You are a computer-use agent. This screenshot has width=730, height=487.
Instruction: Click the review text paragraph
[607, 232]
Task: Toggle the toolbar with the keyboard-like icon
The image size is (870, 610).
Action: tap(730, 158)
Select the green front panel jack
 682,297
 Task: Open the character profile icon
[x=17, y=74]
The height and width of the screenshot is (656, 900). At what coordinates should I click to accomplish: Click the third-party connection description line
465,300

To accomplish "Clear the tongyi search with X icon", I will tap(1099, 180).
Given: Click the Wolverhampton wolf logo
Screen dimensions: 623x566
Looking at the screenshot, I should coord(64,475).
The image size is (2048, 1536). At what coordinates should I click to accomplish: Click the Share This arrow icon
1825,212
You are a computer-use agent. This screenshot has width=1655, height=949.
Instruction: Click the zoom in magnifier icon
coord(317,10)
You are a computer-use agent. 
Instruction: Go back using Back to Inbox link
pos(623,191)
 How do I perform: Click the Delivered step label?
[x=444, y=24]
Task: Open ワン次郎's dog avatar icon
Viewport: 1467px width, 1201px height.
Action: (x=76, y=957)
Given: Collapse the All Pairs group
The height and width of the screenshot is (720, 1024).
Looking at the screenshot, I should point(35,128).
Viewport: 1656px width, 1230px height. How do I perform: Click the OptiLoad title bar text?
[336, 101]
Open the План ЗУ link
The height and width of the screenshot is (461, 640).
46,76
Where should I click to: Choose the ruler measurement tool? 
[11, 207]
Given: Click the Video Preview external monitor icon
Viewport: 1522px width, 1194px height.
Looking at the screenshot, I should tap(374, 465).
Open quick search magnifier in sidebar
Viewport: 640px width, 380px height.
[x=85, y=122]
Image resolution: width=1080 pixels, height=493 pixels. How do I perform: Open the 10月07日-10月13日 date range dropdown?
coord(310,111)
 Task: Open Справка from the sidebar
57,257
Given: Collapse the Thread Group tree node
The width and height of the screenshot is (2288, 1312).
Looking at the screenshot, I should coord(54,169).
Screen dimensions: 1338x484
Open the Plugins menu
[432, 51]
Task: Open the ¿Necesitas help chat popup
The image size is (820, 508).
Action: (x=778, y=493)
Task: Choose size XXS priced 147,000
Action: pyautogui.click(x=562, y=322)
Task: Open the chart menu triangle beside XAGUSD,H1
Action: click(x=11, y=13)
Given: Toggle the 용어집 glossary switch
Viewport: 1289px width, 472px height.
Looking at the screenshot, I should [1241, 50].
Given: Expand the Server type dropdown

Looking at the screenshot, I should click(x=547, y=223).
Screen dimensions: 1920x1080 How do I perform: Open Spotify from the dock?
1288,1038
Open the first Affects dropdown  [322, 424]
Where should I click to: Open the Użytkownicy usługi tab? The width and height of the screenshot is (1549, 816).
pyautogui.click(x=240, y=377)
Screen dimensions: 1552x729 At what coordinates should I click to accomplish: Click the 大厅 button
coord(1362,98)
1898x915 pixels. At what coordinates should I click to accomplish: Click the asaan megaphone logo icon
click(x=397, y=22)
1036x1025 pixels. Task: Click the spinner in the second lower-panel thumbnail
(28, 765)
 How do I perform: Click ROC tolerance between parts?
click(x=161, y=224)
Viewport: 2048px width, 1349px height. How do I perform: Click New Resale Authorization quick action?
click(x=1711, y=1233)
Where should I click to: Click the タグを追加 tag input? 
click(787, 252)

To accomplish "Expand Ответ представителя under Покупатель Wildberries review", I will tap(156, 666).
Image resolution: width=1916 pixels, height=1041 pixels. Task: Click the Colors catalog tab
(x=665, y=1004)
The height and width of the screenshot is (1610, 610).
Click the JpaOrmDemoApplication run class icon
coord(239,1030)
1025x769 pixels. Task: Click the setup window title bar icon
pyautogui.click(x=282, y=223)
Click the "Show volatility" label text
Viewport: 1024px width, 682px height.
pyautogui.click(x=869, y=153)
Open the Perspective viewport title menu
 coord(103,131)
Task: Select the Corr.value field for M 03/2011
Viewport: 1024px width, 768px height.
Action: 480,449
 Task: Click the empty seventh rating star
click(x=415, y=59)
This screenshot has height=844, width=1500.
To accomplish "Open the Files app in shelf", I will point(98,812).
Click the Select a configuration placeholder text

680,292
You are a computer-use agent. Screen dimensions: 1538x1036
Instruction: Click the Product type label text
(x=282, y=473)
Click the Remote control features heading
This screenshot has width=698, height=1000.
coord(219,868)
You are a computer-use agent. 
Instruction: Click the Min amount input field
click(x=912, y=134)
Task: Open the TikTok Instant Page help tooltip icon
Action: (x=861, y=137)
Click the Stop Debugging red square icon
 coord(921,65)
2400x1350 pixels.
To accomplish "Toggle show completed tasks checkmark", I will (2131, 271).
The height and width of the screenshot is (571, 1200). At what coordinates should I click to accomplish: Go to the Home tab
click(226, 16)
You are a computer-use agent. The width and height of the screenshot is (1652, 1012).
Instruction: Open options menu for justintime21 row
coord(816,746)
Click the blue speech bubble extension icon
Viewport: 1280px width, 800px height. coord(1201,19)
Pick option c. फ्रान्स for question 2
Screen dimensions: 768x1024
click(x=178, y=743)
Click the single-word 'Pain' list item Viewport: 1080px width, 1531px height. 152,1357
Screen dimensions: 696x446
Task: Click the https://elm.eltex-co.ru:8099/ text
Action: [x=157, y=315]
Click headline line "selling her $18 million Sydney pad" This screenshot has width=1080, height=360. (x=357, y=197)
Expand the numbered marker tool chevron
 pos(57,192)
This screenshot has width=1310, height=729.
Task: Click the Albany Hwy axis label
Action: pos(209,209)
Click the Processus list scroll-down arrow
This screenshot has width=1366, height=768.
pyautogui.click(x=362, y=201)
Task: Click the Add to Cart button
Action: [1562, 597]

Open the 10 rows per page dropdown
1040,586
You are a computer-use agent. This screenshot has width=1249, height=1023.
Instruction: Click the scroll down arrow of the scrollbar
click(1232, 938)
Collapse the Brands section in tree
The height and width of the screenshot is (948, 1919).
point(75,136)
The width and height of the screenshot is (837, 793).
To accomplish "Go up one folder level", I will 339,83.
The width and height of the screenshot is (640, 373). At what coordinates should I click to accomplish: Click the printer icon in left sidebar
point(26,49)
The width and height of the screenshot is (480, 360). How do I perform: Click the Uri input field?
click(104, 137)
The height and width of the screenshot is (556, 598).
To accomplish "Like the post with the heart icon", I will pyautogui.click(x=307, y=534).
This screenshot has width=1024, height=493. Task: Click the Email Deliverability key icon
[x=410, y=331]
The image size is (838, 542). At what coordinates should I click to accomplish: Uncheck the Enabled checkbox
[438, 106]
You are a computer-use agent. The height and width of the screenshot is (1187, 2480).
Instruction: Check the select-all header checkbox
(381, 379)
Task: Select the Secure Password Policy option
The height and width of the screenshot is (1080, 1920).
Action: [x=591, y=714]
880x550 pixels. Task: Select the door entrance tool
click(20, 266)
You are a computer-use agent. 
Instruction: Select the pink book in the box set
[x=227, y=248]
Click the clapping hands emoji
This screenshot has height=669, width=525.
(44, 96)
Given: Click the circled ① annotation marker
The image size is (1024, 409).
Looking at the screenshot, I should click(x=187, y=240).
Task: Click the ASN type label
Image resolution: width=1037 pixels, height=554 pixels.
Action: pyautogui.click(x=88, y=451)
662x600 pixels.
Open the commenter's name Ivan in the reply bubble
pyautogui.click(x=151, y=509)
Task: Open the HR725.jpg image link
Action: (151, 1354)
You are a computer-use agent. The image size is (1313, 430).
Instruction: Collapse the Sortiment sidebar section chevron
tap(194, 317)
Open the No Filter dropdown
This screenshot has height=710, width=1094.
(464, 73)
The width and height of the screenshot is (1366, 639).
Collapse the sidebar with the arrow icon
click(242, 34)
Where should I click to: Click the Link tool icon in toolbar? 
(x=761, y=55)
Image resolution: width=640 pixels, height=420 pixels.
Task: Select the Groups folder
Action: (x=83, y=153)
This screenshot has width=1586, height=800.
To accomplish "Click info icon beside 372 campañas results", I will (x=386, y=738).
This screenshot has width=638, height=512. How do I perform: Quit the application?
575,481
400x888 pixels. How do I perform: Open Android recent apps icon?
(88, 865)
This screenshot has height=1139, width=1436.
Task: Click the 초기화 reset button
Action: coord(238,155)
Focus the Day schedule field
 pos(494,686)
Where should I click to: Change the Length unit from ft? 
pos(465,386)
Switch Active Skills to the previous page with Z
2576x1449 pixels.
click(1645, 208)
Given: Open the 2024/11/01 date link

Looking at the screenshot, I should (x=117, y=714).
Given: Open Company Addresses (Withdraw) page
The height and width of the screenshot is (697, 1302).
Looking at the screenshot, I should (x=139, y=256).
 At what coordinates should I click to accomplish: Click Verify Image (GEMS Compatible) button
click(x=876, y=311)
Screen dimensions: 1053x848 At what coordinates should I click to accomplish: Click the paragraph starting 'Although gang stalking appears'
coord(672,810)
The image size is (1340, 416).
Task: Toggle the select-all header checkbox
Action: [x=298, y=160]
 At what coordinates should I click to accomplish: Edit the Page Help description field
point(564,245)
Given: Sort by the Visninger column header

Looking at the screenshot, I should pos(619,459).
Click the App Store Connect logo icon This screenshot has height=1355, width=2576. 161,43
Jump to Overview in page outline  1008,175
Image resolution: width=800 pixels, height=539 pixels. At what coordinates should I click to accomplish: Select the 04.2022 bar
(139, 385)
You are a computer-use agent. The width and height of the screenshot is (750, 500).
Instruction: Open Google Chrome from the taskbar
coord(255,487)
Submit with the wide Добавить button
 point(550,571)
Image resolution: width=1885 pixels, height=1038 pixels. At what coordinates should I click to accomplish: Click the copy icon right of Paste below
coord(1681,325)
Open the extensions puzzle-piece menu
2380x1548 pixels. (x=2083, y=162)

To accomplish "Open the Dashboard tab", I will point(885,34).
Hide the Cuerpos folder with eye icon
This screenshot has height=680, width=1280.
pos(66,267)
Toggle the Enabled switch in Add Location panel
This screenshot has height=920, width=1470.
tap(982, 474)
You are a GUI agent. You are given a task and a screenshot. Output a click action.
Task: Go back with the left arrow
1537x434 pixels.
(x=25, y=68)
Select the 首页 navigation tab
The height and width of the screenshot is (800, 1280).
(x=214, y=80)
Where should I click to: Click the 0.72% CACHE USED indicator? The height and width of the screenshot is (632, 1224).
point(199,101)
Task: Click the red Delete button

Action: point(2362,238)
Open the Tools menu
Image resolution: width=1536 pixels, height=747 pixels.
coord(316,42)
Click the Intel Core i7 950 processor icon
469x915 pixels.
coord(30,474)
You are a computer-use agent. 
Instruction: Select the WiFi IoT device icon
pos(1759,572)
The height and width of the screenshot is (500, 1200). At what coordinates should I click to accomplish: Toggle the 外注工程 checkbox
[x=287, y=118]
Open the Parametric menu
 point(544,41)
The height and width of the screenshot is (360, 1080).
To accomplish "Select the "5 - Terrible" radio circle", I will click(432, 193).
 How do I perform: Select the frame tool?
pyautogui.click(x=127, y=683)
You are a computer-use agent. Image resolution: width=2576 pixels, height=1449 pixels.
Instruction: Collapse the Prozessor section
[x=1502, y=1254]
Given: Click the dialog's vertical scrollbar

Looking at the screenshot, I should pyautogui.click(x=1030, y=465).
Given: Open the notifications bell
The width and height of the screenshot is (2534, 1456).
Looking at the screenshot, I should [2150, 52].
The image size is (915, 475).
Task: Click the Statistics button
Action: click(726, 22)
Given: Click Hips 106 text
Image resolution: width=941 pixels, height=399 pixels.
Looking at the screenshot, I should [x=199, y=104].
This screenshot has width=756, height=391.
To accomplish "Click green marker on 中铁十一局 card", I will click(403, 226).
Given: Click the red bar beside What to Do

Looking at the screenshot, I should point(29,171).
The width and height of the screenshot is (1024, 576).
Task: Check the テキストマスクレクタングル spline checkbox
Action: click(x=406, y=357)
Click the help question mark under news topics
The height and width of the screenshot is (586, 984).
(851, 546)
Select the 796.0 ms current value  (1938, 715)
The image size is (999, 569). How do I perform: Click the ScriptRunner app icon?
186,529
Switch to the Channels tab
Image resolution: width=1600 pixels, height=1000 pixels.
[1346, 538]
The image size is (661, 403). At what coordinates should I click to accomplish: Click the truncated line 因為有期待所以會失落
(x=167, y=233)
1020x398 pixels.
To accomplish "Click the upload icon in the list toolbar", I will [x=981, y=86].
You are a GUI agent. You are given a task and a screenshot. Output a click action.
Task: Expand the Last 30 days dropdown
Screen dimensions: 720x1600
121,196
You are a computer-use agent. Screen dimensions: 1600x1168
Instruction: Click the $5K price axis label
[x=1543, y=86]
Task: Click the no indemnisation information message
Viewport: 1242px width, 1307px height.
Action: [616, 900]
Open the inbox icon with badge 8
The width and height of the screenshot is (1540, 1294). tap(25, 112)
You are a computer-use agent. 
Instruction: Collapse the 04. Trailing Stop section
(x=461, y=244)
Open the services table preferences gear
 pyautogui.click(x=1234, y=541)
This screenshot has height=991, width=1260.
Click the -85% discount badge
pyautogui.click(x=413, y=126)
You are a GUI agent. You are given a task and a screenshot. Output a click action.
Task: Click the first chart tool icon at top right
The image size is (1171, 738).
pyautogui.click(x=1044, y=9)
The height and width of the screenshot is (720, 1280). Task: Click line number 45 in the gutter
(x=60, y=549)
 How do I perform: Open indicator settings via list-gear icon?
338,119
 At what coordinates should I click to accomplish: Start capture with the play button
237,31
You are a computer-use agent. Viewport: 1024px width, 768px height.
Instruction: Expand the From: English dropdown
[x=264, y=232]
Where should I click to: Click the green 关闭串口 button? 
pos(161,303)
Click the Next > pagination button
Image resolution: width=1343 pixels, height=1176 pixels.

What to do
Quote the rows word for word, starting at the first row and ending with the line that contains "[x=85, y=122]".

Response
You are a computer-use agent. This screenshot has width=730, height=487.
Instruction: Click the review text paragraph
[607, 232]
Task: Toggle the toolbar with the keyboard-like icon
The image size is (870, 610).
Action: tap(730, 158)
Select the green front panel jack
 682,297
 Task: Open the character profile icon
[x=17, y=74]
The height and width of the screenshot is (656, 900). At what coordinates should I click to accomplish: Click the third-party connection description line
465,300

To accomplish "Clear the tongyi search with X icon", I will tap(1099, 180).
Given: Click the Wolverhampton wolf logo
Screen dimensions: 623x566
Looking at the screenshot, I should coord(64,475).
The image size is (2048, 1536). At what coordinates should I click to accomplish: Click the Share This arrow icon
1825,212
You are a computer-use agent. This screenshot has width=1655, height=949.
Instruction: Click the zoom in magnifier icon
coord(317,10)
You are a computer-use agent. 
Instruction: Go back using Back to Inbox link
pos(623,191)
 How do I perform: Click the Delivered step label?
[x=444, y=24]
Task: Open ワン次郎's dog avatar icon
Viewport: 1467px width, 1201px height.
Action: (x=76, y=957)
Given: Collapse the All Pairs group
The height and width of the screenshot is (720, 1024).
Looking at the screenshot, I should point(35,128).
Viewport: 1656px width, 1230px height. How do I perform: Click the OptiLoad title bar text?
[336, 101]
Open the План ЗУ link
The height and width of the screenshot is (461, 640).
46,76
Where should I click to: Choose the ruler measurement tool? 
[11, 207]
Given: Click the Video Preview external monitor icon
Viewport: 1522px width, 1194px height.
Looking at the screenshot, I should tap(374, 465).
Open quick search magnifier in sidebar
Viewport: 640px width, 380px height.
[x=85, y=122]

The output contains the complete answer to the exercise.